(Stored records)
┄┄┄┄┄┄┄┄┄┄┄┄┄┄┄┄┄┄┄┄

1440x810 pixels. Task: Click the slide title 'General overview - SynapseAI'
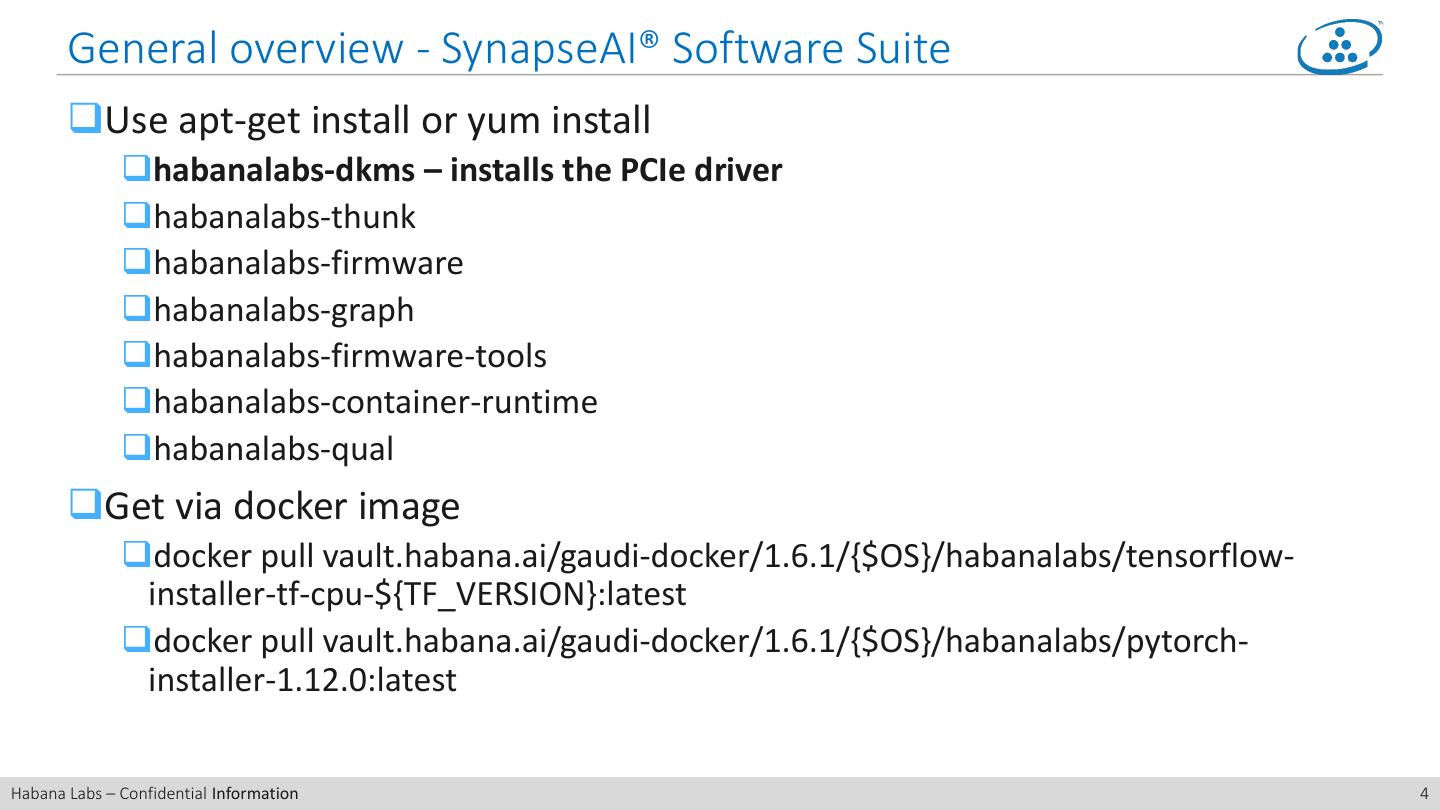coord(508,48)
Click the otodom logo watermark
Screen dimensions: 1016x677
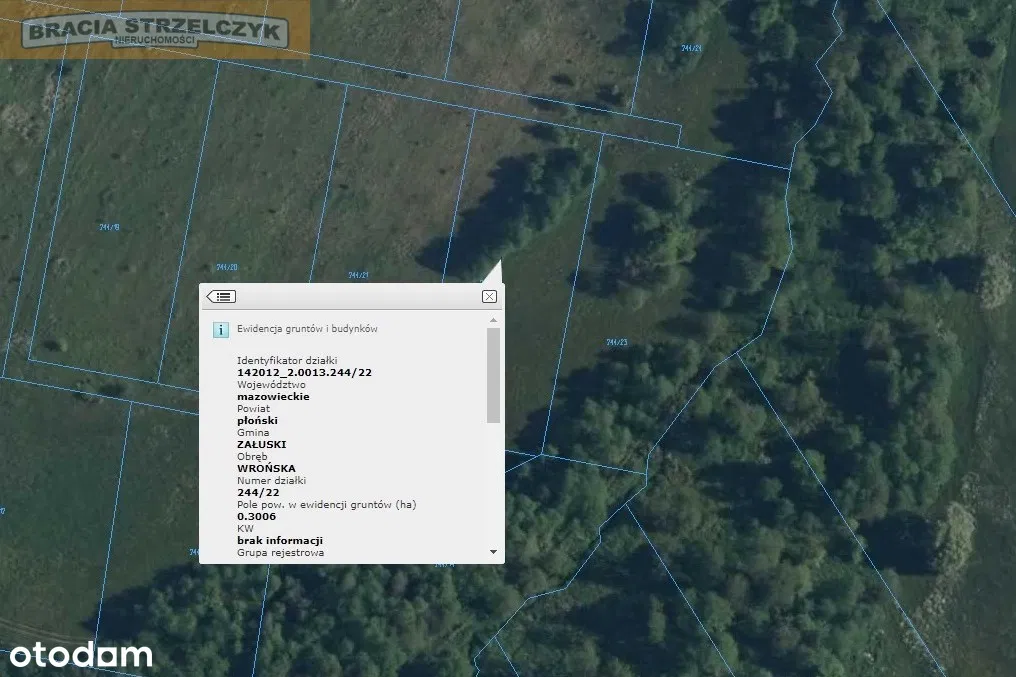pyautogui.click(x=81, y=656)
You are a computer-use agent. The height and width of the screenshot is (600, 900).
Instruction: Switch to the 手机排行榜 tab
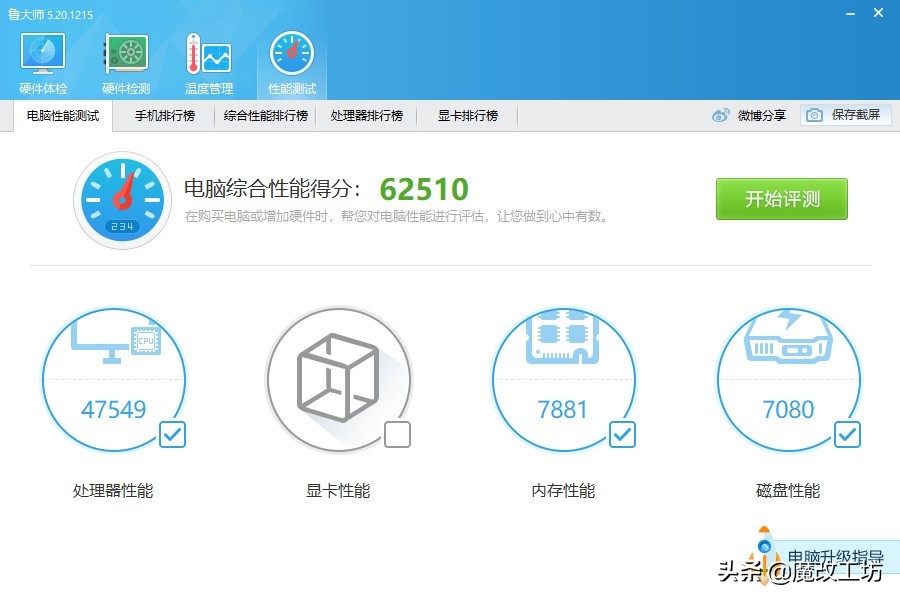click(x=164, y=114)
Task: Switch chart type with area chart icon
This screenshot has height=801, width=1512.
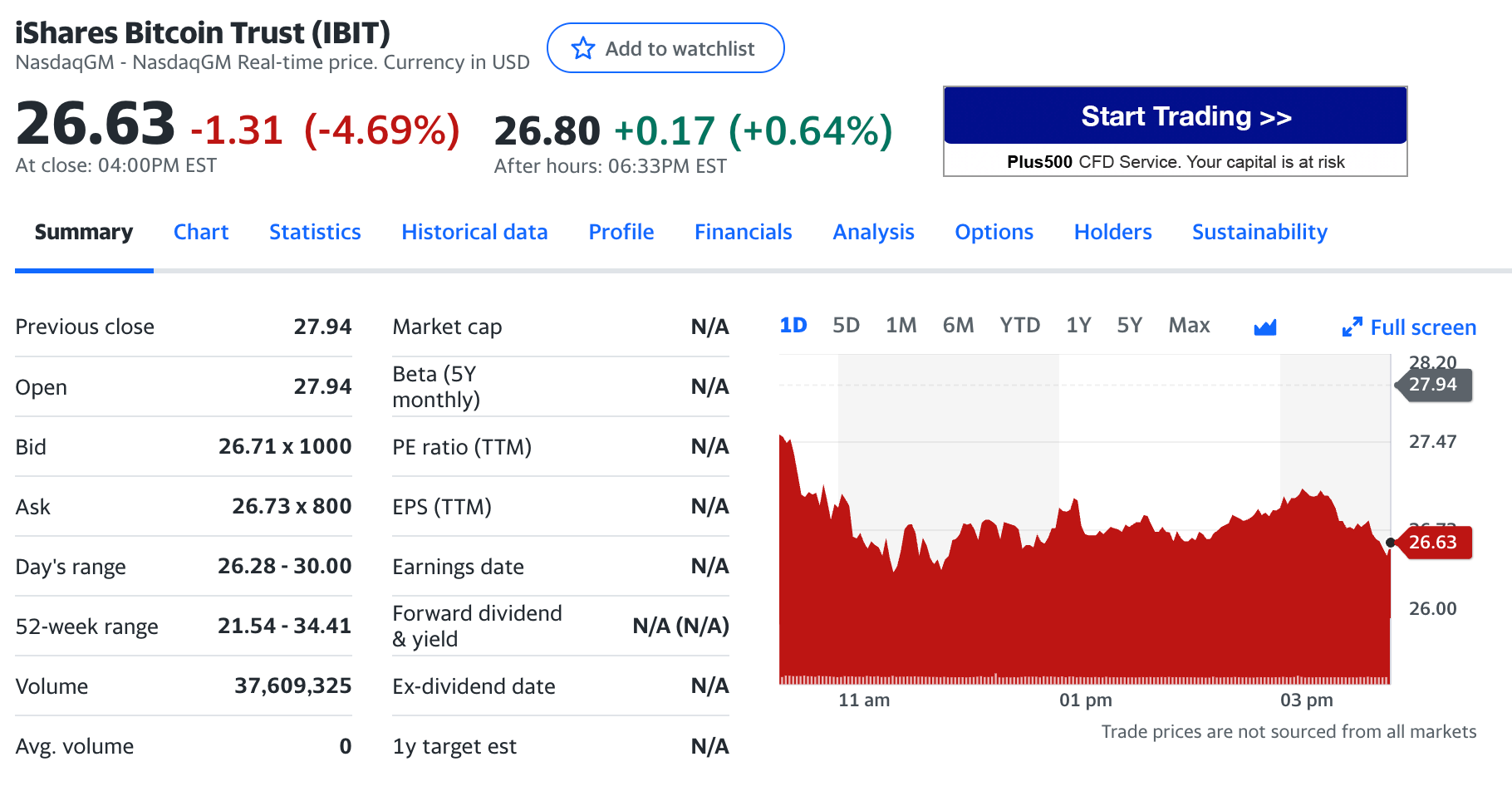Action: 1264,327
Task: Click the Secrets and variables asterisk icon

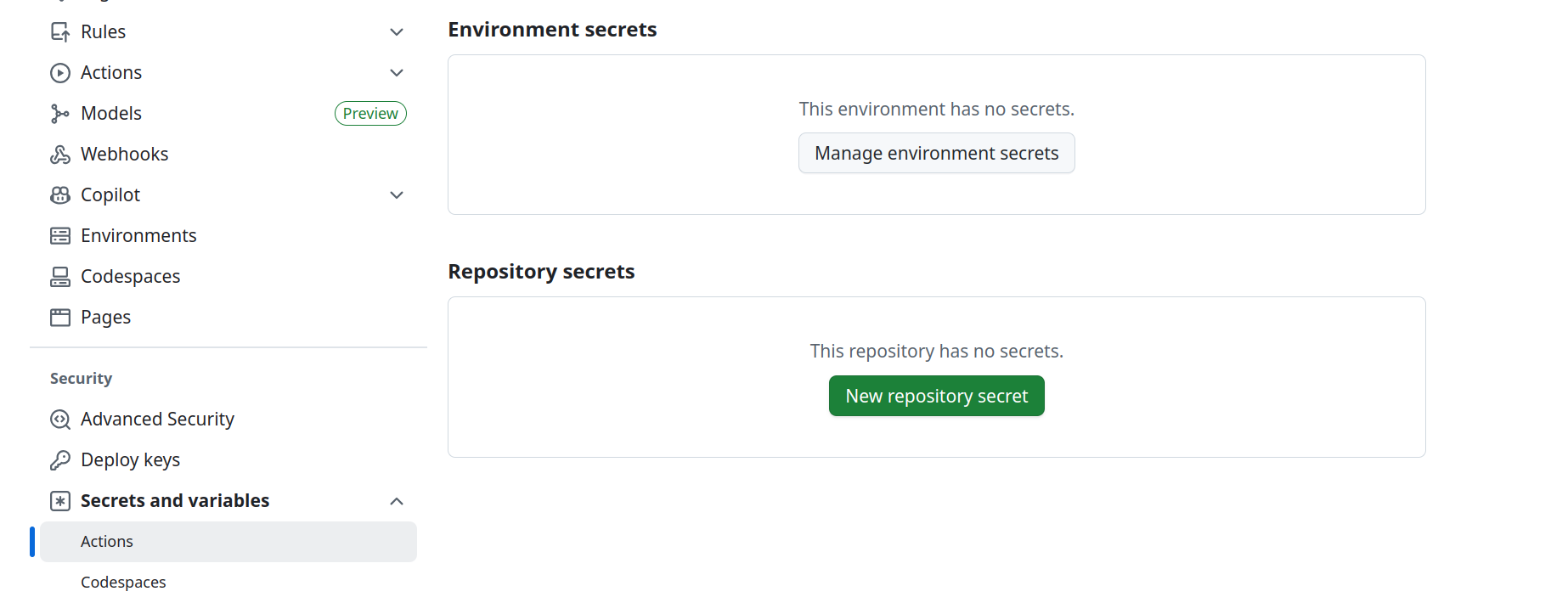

┄┄┄┄┄┄┄┄┄┄┄┄┄┄┄┄┄┄┄┄

[Problem to solve]
No pictures belong in the copy; output every record exactly.

[Answer area]
1440x810 pixels. Task: Click the slide title 'General overview - SynapseAI'
coord(508,48)
Click the otodom logo watermark
Screen dimensions: 1016x677
pyautogui.click(x=81, y=656)
You are a computer-use agent. The height and width of the screenshot is (600, 900).
Instruction: Switch to the 手机排行榜 tab
click(x=164, y=114)
Task: Switch chart type with area chart icon
This screenshot has height=801, width=1512.
Action: 1264,327
Task: Click the Secrets and variables asterisk icon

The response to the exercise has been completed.